--- RECORDS FOR THIS EXERCISE ---
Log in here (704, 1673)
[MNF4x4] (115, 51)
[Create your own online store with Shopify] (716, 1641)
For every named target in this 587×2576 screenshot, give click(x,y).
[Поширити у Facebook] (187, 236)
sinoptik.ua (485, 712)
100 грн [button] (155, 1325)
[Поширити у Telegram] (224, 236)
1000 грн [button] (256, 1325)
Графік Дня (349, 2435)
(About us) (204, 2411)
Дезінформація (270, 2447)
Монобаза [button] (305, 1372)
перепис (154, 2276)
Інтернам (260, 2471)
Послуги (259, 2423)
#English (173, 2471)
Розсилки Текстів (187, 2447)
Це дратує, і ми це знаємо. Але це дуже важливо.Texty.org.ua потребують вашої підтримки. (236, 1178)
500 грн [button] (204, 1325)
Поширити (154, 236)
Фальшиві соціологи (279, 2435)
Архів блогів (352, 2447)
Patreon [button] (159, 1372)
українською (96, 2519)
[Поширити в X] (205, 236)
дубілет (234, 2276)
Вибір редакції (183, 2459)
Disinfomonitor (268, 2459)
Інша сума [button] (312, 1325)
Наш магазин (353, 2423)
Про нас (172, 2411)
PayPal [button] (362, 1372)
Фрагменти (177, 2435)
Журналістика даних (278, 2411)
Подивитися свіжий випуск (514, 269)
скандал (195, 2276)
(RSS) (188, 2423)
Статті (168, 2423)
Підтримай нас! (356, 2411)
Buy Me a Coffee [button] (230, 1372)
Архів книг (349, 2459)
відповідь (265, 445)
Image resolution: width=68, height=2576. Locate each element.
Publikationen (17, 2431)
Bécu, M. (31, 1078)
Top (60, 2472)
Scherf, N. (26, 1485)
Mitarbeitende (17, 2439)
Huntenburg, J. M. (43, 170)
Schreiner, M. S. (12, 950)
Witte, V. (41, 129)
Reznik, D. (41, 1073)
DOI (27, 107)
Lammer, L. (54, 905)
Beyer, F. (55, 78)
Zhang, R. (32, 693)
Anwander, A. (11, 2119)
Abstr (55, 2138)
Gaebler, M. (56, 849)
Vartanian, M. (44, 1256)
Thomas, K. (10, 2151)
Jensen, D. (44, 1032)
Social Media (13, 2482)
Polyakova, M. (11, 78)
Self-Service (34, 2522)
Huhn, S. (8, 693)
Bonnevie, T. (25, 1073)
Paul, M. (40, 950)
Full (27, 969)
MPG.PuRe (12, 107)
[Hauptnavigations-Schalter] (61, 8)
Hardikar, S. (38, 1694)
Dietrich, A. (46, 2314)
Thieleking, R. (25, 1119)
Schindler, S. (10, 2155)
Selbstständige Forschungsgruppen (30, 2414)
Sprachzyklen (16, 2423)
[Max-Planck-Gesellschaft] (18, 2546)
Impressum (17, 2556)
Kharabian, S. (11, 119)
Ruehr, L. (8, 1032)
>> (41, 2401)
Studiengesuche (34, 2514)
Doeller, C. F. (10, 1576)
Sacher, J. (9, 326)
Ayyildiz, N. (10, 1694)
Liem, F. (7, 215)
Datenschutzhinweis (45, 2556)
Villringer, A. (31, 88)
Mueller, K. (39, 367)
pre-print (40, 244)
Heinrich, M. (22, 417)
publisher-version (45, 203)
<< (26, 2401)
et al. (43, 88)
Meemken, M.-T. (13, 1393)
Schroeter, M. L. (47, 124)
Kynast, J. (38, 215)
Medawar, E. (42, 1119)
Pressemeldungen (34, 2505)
---
Please print out every entry again, exactly as it reads.

Log in here (704, 1673)
[MNF4x4] (115, 51)
[Create your own online store with Shopify] (716, 1641)
For every named target in this 587×2576 screenshot, give click(x,y).
[Поширити у Facebook] (187, 236)
sinoptik.ua (485, 712)
100 грн [button] (155, 1325)
[Поширити у Telegram] (224, 236)
1000 грн [button] (256, 1325)
Графік Дня (349, 2435)
(About us) (204, 2411)
Дезінформація (270, 2447)
Монобаза [button] (305, 1372)
перепис (154, 2276)
Інтернам (260, 2471)
Послуги (259, 2423)
#English (173, 2471)
Розсилки Текстів (187, 2447)
Це дратує, і ми це знаємо. Але це дуже важливо.Texty.org.ua потребують вашої підтримки. (236, 1178)
500 грн [button] (204, 1325)
Поширити (154, 236)
Фальшиві соціологи (279, 2435)
Архів блогів (352, 2447)
Patreon [button] (159, 1372)
українською (96, 2519)
[Поширити в X] (205, 236)
дубілет (234, 2276)
Вибір редакції (183, 2459)
Disinfomonitor (268, 2459)
Інша сума [button] (312, 1325)
Наш магазин (353, 2423)
Про нас (172, 2411)
PayPal [button] (362, 1372)
Фрагменти (177, 2435)
Журналістика даних (278, 2411)
Подивитися свіжий випуск (514, 269)
скандал (195, 2276)
(RSS) (188, 2423)
Статті (168, 2423)
Підтримай нас! (356, 2411)
Buy Me a Coffee [button] (230, 1372)
Архів книг (349, 2459)
відповідь (265, 445)
Image resolution: width=68, height=2576. Locate each element.
Publikationen (17, 2431)
Bécu, M. (31, 1078)
Top (60, 2472)
Scherf, N. (26, 1485)
Mitarbeitende (17, 2439)
Huntenburg, J. M. (43, 170)
Schreiner, M. S. (12, 950)
Witte, V. (41, 129)
Reznik, D. (41, 1073)
DOI (27, 107)
Lammer, L. (54, 905)
Beyer, F. (55, 78)
Zhang, R. (32, 693)
Anwander, A. (11, 2119)
Abstr (55, 2138)
Gaebler, M. (56, 849)
Vartanian, M. (44, 1256)
Thomas, K. (10, 2151)
Jensen, D. (44, 1032)
Social Media (13, 2482)
Polyakova, M. (11, 78)
Self-Service (34, 2522)
Huhn, S. (8, 693)
Bonnevie, T. (25, 1073)
Paul, M. (40, 950)
Full (27, 969)
MPG.PuRe (12, 107)
[Hauptnavigations-Schalter] (61, 8)
Hardikar, S. (38, 1694)
Dietrich, A. (46, 2314)
Thieleking, R. (25, 1119)
Schindler, S. (10, 2155)
Selbstständige Forschungsgruppen (30, 2414)
Sprachzyklen (16, 2423)
[Max-Planck-Gesellschaft] (18, 2546)
Impressum (17, 2556)
Kharabian, S. (11, 119)
Ruehr, L. (8, 1032)
>> (41, 2401)
Studiengesuche (34, 2514)
Doeller, C. F. (10, 1576)
Sacher, J. (9, 326)
Ayyildiz, N. (10, 1694)
Liem, F. (7, 215)
Datenschutzhinweis (45, 2556)
Villringer, A. (31, 88)
Mueller, K. (39, 367)
pre-print (40, 244)
Heinrich, M. (22, 417)
publisher-version (45, 203)
<< (26, 2401)
et al. (43, 88)
Meemken, M.-T. (13, 1393)
Schroeter, M. L. (47, 124)
Kynast, J. (38, 215)
Medawar, E. (42, 1119)
Pressemeldungen (34, 2505)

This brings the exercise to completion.